--- PROMPT ---
Can you retype every record below exactly as written?

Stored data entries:
────────

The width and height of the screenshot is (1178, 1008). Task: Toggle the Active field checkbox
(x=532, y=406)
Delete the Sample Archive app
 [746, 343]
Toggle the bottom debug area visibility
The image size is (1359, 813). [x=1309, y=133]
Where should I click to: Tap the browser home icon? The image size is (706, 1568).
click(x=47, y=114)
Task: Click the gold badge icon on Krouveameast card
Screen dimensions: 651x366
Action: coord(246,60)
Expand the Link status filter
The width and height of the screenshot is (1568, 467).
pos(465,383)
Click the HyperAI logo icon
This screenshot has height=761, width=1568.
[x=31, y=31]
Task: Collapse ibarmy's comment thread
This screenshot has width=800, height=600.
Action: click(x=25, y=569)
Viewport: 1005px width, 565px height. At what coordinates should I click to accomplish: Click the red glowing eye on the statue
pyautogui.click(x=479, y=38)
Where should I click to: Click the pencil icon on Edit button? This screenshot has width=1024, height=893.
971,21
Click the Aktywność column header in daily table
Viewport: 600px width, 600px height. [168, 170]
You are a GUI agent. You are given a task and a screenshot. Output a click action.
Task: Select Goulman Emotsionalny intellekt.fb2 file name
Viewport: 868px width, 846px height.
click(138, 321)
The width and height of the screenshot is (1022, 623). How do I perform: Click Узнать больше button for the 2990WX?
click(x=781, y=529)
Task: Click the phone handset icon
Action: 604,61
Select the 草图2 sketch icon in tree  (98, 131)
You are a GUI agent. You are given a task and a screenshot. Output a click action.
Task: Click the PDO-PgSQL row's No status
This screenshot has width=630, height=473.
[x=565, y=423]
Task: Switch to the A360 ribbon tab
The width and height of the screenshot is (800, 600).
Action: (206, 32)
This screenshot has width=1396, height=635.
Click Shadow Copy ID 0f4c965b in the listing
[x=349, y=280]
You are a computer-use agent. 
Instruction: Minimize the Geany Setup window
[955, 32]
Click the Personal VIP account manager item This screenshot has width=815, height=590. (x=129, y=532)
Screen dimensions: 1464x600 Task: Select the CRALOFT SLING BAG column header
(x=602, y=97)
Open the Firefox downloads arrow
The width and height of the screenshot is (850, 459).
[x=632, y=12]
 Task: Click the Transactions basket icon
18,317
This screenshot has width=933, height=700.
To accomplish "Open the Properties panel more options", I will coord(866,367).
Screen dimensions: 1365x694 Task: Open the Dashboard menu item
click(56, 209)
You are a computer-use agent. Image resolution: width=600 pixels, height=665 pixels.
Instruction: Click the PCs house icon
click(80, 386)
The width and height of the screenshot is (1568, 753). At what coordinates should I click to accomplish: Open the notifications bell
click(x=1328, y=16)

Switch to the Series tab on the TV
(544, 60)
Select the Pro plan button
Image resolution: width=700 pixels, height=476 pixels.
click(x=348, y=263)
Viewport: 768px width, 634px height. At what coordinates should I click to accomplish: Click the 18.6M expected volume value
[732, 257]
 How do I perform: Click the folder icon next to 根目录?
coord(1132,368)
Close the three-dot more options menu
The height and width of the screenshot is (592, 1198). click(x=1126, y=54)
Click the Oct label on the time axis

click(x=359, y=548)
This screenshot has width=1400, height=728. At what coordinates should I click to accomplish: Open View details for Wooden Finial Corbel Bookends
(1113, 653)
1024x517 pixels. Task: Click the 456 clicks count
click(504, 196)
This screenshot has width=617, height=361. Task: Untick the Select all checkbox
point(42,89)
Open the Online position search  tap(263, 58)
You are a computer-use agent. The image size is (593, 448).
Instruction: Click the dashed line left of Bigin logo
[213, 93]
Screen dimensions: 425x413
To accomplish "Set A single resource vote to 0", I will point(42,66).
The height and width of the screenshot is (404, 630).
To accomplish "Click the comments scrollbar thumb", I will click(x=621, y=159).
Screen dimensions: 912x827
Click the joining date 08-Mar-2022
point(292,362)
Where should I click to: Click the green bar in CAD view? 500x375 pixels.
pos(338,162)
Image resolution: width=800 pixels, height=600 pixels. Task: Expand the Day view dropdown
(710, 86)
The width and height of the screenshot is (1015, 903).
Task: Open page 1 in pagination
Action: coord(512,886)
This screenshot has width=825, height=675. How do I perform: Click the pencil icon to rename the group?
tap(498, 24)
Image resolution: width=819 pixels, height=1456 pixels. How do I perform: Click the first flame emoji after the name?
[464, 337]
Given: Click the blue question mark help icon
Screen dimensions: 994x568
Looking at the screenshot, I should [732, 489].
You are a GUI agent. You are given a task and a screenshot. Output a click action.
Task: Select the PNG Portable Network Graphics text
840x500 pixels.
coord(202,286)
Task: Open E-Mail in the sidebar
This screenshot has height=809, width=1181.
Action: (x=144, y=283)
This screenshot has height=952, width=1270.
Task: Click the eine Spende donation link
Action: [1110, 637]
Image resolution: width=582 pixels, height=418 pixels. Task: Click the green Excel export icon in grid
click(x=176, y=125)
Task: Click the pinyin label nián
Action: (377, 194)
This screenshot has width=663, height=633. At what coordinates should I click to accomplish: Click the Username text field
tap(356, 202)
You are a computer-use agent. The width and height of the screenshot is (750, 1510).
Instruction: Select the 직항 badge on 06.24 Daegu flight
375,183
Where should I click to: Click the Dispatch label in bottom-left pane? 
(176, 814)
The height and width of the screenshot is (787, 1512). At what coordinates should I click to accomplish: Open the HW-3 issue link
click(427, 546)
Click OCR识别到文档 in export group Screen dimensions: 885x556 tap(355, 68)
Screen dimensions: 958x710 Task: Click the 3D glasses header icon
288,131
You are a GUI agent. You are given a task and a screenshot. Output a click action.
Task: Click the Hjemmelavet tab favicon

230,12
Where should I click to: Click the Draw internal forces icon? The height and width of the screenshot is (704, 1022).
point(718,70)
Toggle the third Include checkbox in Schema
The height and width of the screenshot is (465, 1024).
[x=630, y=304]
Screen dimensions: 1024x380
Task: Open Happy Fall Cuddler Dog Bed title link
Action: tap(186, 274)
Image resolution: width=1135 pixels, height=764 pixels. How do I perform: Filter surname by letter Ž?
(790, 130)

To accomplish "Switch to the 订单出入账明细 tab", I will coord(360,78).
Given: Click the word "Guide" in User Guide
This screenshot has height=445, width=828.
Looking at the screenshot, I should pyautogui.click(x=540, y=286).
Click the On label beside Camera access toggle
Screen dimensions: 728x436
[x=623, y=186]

────────

--- WRITTEN ANSWER ---
The width and height of the screenshot is (1178, 1008). Task: Toggle the Active field checkbox
(x=532, y=406)
Delete the Sample Archive app
 [746, 343]
Toggle the bottom debug area visibility
The image size is (1359, 813). [x=1309, y=133]
Where should I click to: Tap the browser home icon? The image size is (706, 1568).
click(x=47, y=114)
Task: Click the gold badge icon on Krouveameast card
Screen dimensions: 651x366
Action: coord(246,60)
Expand the Link status filter
The width and height of the screenshot is (1568, 467).
pos(465,383)
Click the HyperAI logo icon
This screenshot has height=761, width=1568.
[x=31, y=31]
Task: Collapse ibarmy's comment thread
This screenshot has width=800, height=600.
Action: click(x=25, y=569)
Viewport: 1005px width, 565px height. At what coordinates should I click to accomplish: Click the red glowing eye on the statue
pyautogui.click(x=479, y=38)
Where should I click to: Click the pencil icon on Edit button? This screenshot has width=1024, height=893.
971,21
Click the Aktywność column header in daily table
Viewport: 600px width, 600px height. [168, 170]
You are a GUI agent. You are given a task and a screenshot. Output a click action.
Task: Select Goulman Emotsionalny intellekt.fb2 file name
Viewport: 868px width, 846px height.
click(138, 321)
The width and height of the screenshot is (1022, 623). How do I perform: Click Узнать больше button for the 2990WX?
click(x=781, y=529)
Task: Click the phone handset icon
Action: 604,61
Select the 草图2 sketch icon in tree  (98, 131)
You are a GUI agent. You are given a task and a screenshot. Output a click action.
Task: Click the PDO-PgSQL row's No status
This screenshot has width=630, height=473.
[x=565, y=423]
Task: Switch to the A360 ribbon tab
The width and height of the screenshot is (800, 600).
Action: (206, 32)
This screenshot has width=1396, height=635.
Click Shadow Copy ID 0f4c965b in the listing
[x=349, y=280]
You are a computer-use agent. 
Instruction: Minimize the Geany Setup window
[955, 32]
Click the Personal VIP account manager item This screenshot has width=815, height=590. (x=129, y=532)
Screen dimensions: 1464x600 Task: Select the CRALOFT SLING BAG column header
(x=602, y=97)
Open the Firefox downloads arrow
The width and height of the screenshot is (850, 459).
[x=632, y=12]
 Task: Click the Transactions basket icon
18,317
This screenshot has width=933, height=700.
To accomplish "Open the Properties panel more options", I will coord(866,367).
Screen dimensions: 1365x694 Task: Open the Dashboard menu item
click(56, 209)
You are a computer-use agent. Image resolution: width=600 pixels, height=665 pixels.
Instruction: Click the PCs house icon
click(80, 386)
The width and height of the screenshot is (1568, 753). At what coordinates should I click to accomplish: Open the notifications bell
click(x=1328, y=16)

Switch to the Series tab on the TV
(544, 60)
Select the Pro plan button
Image resolution: width=700 pixels, height=476 pixels.
click(x=348, y=263)
Viewport: 768px width, 634px height. At what coordinates should I click to accomplish: Click the 18.6M expected volume value
[732, 257]
 How do I perform: Click the folder icon next to 根目录?
coord(1132,368)
Close the three-dot more options menu
The height and width of the screenshot is (592, 1198). click(x=1126, y=54)
Click the Oct label on the time axis

click(x=359, y=548)
This screenshot has width=1400, height=728. At what coordinates should I click to accomplish: Open View details for Wooden Finial Corbel Bookends
(1113, 653)
1024x517 pixels. Task: Click the 456 clicks count
click(504, 196)
This screenshot has width=617, height=361. Task: Untick the Select all checkbox
point(42,89)
Open the Online position search  tap(263, 58)
You are a computer-use agent. The image size is (593, 448).
Instruction: Click the dashed line left of Bigin logo
[213, 93]
Screen dimensions: 425x413
To accomplish "Set A single resource vote to 0", I will point(42,66).
The height and width of the screenshot is (404, 630).
To accomplish "Click the comments scrollbar thumb", I will click(x=621, y=159).
Screen dimensions: 912x827
Click the joining date 08-Mar-2022
point(292,362)
Where should I click to: Click the green bar in CAD view? 500x375 pixels.
pos(338,162)
Image resolution: width=800 pixels, height=600 pixels. Task: Expand the Day view dropdown
(710, 86)
The width and height of the screenshot is (1015, 903).
Task: Open page 1 in pagination
Action: coord(512,886)
This screenshot has width=825, height=675. How do I perform: Click the pencil icon to rename the group?
tap(498, 24)
Image resolution: width=819 pixels, height=1456 pixels. How do I perform: Click the first flame emoji after the name?
[464, 337]
Given: Click the blue question mark help icon
Screen dimensions: 994x568
Looking at the screenshot, I should [732, 489].
You are a GUI agent. You are given a task and a screenshot. Output a click action.
Task: Select the PNG Portable Network Graphics text
840x500 pixels.
coord(202,286)
Task: Open E-Mail in the sidebar
This screenshot has height=809, width=1181.
Action: (x=144, y=283)
This screenshot has height=952, width=1270.
Task: Click the eine Spende donation link
Action: [1110, 637]
Image resolution: width=582 pixels, height=418 pixels. Task: Click the green Excel export icon in grid
click(x=176, y=125)
Task: Click the pinyin label nián
Action: (377, 194)
This screenshot has width=663, height=633. At what coordinates should I click to accomplish: Click the Username text field
tap(356, 202)
You are a computer-use agent. The width and height of the screenshot is (750, 1510).
Instruction: Select the 직항 badge on 06.24 Daegu flight
375,183
Where should I click to: Click the Dispatch label in bottom-left pane? 
(176, 814)
The height and width of the screenshot is (787, 1512). At what coordinates should I click to accomplish: Open the HW-3 issue link
click(427, 546)
Click OCR识别到文档 in export group Screen dimensions: 885x556 tap(355, 68)
Screen dimensions: 958x710 Task: Click the 3D glasses header icon
288,131
You are a GUI agent. You are given a task and a screenshot. Output a click action.
Task: Click the Hjemmelavet tab favicon

230,12
Where should I click to: Click the Draw internal forces icon? The height and width of the screenshot is (704, 1022).
point(718,70)
Toggle the third Include checkbox in Schema
The height and width of the screenshot is (465, 1024).
[x=630, y=304]
Screen dimensions: 1024x380
Task: Open Happy Fall Cuddler Dog Bed title link
Action: tap(186, 274)
Image resolution: width=1135 pixels, height=764 pixels. How do I perform: Filter surname by letter Ž?
(790, 130)

To accomplish "Switch to the 订单出入账明细 tab", I will coord(360,78).
Given: Click the word "Guide" in User Guide
This screenshot has height=445, width=828.
Looking at the screenshot, I should pyautogui.click(x=540, y=286).
Click the On label beside Camera access toggle
Screen dimensions: 728x436
[x=623, y=186]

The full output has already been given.